▶ Text under study:
Collision sports have always been rough and tough but as they’ve become more professional players have become bigger and stronger which means their blows have become, well… But what impact is this having on collision sports?

When it comes to professional sports, winning is everything and in collision sports like American football and rugby marginal gains can come from having bigger and stronger athletes.

Twenty-eight years ago the average weight of the 1991 World Cup England squad was 94.8kg. In 2019 it’s 105.9kg – That’s more than a 10% increase.

How have rugby players got so big? In 1995 rugby union went from an amateur sport to professional. Media moguls, like Rupert Murdoch, threw money at broadcast rights and the sport was to change for ever. Players had to go from the everyman to superman adopting strict fitness regimes, training schedules and diet plans all to maximise their potential. Bigger players can get tired more easily but a rule change, allowing more substitutions, meant players no longer needed to last a full game. The result has been a super breed of player. Just take a look at Jeremy Guscott in 1995 compared with his equivalent, Manu Tuilagi, in 2019.

But since professionalism there have also been changes in rugby injuries and experts think this may be caused by players with a higher body mass. Between 1996 and 2000 immediately after the game went professional the rate of injuries among elite Australian players increased by 57%. At Bath University researchers have been recording rugby-injury data since 2002. They found the rate of injuries hasn’t actually increased since then but the nature of the injuries has.

The research team have also found that the rate of concussions among players has increased since 2011 and now there is an average of around one incident of concussion per match. The detection of concussion has improved dramatically and this might be one of the reasons why there’s been an increase in concussion. Of course the other thing is that the game has changed and things like an increase in the speed of the game, the amount of time when the ball is in play, and therefore the number of tackles and the size of those collisions may also play a role.

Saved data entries
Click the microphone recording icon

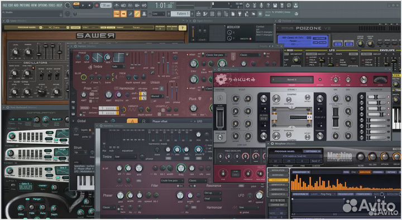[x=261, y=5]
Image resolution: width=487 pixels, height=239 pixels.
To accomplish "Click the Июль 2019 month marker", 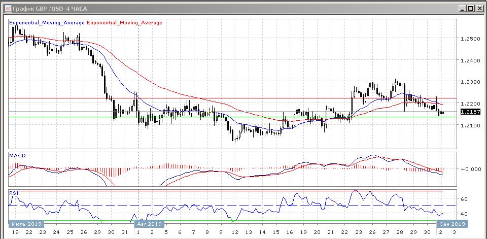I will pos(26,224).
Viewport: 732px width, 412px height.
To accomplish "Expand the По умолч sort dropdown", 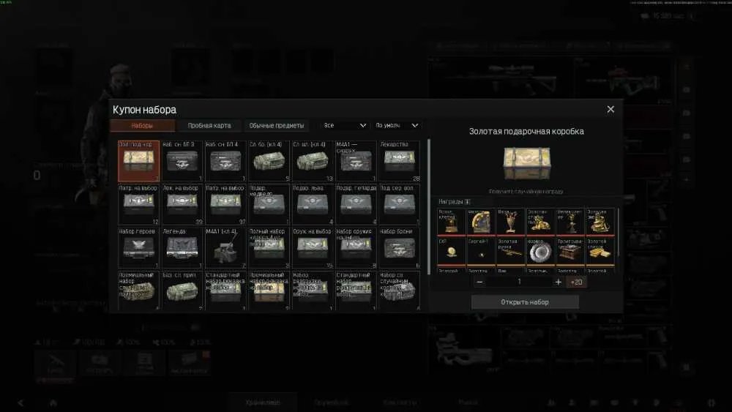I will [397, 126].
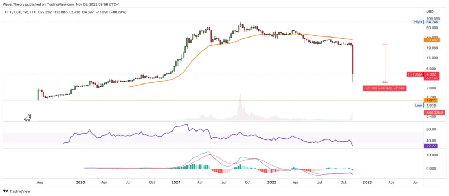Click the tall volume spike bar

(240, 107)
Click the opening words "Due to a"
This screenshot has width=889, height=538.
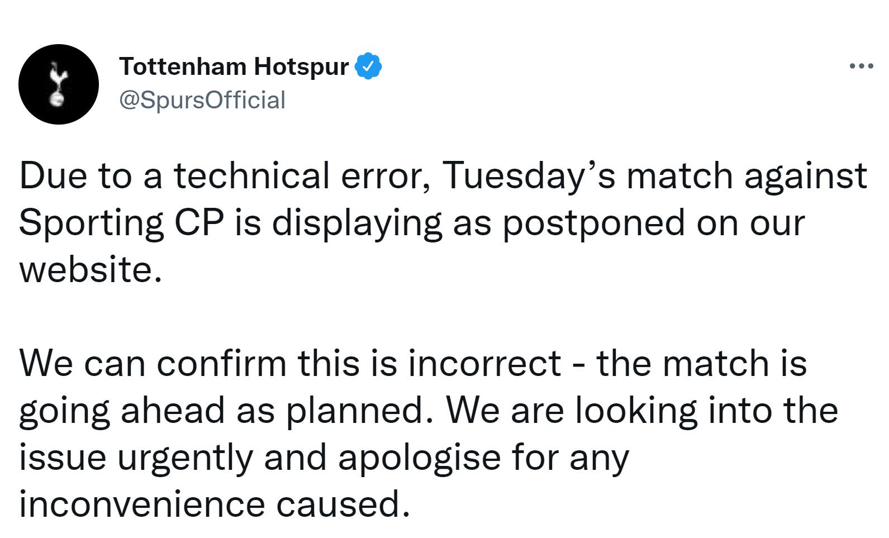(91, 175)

▶ To do:
Quote the passage on collision sports from "The research team" to "play a role.".

▶ Exercise answer:
The research team have also found that the rate of concussions among players has increased since 2011 and now there is an average of around one incident of concussion per match. The detection of concussion has improved dramatically and this might be one of the reasons why there’s been an increase in concussion. Of course the other thing is that the game has changed and things like an increase in the speed of the game, the amount of time when the ball is in play, and therefore the number of tackles and the size of those collisions may also play a role.